REQUIRED TASKS
1. In the Brucella abstract, rewrite the part from "In vitro antibiotic" up to and including "endemic for brucellosis.", putting "Tunisia" wherever "Egypt" appears.
2. According to the Brucella abstract, what method was used to determine minimum inhibitory concentrations?

EXERCISE PASSAGE
_ _ _
Literature DB >> 22929054

In vitro antibiotic susceptibility testing of Brucella isolates from Egypt between 1999 and 2007 and evidence of probable rifampin resistance.

Mohamed Abdel-Maksoud1, Brent House, Momtaz Wasfy, Bassem Abdel-Rahman, Guillermo Pimentel, Gehan Roushdy, Erica Dueger.   

Abstract

BACKGROUND: Brucellosis poses a significant public health problem in Mediterranean countries, including Egypt. Treatment of this disease is often empirical due to limited information on the antibiotic susceptibility profiles of Brucella spp. in this region of the world. The aim of this study was to determine the antibiotic susceptibility profiles of Brucella blood isolates in Egypt, a country endemic for brucellosis.
METHODS: Brucella spp. isolates were identified from the blood cultures of acute febrile illness (AFI) patients presenting to a network of infectious disease hospitals from 1999-2007. Minimum inhibitory concentrations were determined for tetracycline, gentamicin, doxycycline, trimethoprim-sulfamethoxazole, streptomycin, ceftriaxone, ciprofloxacin and rifampin using the E-test. Interpretations were made according to Clinical and Laboratory Standards Institute (CLSI) guidelines.
_ _ _
GIVEN ENTRIES
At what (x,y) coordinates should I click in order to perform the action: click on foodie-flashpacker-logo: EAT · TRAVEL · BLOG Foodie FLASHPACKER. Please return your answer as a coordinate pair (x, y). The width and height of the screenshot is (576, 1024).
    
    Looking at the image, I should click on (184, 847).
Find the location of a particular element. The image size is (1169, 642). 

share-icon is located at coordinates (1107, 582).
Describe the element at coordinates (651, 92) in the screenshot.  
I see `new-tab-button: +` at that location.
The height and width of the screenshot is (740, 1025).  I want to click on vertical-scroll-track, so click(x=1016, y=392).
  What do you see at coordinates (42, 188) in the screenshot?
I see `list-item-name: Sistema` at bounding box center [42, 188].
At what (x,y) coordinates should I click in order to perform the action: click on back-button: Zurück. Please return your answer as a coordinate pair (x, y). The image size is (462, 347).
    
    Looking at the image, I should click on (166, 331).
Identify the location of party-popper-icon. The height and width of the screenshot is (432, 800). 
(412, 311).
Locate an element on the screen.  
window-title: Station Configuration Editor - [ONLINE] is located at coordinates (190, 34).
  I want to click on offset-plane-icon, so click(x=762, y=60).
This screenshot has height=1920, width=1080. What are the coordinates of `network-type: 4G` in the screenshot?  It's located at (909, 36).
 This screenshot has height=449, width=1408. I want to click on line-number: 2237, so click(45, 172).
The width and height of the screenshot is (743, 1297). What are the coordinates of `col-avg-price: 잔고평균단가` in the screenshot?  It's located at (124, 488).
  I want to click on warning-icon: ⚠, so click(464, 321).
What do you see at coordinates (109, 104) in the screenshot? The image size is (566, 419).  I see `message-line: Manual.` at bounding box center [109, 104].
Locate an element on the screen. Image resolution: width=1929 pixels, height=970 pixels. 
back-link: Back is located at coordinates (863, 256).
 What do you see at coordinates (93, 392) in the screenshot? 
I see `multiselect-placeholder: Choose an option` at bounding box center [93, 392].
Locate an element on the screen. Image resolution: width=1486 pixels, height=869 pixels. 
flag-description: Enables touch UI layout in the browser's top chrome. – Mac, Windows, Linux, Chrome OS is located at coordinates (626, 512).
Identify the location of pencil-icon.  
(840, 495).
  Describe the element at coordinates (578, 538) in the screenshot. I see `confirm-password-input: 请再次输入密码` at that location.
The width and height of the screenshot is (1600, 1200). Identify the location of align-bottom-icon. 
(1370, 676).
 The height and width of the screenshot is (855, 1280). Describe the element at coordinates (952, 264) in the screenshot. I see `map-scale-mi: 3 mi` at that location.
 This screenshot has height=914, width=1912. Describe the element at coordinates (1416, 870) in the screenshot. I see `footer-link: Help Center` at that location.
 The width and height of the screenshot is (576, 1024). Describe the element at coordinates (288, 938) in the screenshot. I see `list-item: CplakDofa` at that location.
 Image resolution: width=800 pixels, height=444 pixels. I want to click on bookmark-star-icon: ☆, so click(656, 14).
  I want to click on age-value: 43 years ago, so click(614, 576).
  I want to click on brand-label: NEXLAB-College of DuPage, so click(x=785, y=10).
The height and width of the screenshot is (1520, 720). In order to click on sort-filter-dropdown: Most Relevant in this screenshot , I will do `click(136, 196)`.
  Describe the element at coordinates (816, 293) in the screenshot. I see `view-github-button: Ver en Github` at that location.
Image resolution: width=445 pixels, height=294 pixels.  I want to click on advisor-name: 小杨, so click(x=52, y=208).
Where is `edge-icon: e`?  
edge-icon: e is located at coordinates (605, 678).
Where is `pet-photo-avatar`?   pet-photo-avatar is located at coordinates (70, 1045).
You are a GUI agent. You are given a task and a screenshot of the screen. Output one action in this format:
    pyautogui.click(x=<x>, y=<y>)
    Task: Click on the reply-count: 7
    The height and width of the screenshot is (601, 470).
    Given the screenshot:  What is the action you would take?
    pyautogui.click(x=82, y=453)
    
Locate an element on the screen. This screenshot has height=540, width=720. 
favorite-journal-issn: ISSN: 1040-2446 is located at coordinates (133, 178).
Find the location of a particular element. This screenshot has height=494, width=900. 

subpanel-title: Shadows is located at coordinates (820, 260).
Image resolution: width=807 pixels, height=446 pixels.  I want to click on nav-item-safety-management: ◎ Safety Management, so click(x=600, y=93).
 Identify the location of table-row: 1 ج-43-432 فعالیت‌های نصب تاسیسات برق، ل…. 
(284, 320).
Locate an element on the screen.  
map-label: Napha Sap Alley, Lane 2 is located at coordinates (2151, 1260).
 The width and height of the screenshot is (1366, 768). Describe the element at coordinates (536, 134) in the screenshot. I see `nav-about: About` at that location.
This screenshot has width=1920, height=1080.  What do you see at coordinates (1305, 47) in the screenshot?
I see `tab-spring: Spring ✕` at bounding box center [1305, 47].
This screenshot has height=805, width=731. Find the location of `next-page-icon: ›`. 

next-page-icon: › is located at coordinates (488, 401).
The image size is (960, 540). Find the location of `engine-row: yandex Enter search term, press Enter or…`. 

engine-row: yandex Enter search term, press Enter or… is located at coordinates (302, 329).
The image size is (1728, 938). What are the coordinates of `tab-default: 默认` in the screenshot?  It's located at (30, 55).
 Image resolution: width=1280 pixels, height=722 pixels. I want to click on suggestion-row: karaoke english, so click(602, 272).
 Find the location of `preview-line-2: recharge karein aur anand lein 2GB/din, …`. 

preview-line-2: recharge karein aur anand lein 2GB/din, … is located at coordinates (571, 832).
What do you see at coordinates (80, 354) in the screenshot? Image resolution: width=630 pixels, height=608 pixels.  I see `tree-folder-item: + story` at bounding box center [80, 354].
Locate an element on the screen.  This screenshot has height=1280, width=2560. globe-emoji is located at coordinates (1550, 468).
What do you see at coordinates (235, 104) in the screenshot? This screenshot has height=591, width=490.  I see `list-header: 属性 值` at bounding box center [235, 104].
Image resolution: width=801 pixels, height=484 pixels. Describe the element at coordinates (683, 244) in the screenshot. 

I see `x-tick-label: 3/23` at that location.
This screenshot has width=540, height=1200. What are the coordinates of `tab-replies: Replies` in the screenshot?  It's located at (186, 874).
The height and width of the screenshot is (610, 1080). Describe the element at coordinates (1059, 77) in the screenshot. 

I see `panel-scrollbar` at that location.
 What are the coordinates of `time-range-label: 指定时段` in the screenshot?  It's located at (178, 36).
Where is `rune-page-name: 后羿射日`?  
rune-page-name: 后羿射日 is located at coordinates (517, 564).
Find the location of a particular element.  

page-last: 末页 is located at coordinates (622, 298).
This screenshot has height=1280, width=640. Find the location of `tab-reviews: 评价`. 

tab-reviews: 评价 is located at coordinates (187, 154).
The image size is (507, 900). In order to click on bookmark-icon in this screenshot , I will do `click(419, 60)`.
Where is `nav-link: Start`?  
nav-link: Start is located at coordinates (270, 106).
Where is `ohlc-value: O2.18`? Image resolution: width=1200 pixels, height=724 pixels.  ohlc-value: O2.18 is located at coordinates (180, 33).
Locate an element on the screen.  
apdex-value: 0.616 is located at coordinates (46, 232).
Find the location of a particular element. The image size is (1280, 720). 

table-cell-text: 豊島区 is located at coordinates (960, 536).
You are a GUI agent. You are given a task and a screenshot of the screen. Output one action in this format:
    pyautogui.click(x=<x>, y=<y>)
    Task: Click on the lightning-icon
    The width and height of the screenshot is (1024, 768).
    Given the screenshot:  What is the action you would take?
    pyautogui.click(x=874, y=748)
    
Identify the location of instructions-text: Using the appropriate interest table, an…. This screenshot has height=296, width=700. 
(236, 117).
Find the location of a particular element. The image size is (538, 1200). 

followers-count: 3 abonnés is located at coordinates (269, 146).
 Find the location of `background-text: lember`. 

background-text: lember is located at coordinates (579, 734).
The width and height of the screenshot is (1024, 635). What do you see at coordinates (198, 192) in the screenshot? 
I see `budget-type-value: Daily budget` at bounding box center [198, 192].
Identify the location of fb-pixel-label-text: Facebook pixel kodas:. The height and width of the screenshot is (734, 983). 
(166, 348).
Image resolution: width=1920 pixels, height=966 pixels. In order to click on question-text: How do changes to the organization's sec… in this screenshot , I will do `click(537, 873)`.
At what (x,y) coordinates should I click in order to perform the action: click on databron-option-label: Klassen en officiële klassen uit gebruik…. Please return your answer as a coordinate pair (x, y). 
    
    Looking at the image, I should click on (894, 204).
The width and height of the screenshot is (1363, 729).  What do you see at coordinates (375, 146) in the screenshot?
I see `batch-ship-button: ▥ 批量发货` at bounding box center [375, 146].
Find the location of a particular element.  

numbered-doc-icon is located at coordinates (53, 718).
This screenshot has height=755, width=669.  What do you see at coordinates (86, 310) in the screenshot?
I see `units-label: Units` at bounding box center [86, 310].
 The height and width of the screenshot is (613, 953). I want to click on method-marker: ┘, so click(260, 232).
_ _ _
ANSWERS TO THE PROBLEMS
1.
In vitro antibiotic susceptibility testing of Brucella isolates from Tunisia between 1999 and 2007 and evidence of probable rifampin resistance.

Mohamed Abdel-Maksoud1, Brent House, Momtaz Wasfy, Bassem Abdel-Rahman, Guillermo Pimentel, Gehan Roushdy, Erica Dueger.   

Abstract

BACKGROUND: Brucellosis poses a significant public health problem in Mediterranean countries, including Tunisia. Treatment of this disease is often empirical due to limited information on the antibiotic susceptibility profiles of Brucella spp. in this region of the world. The aim of this study was to determine the antibiotic susceptibility profiles of Brucella blood isolates in Tunisia, a country endemic for brucellosis.

2. The E-test.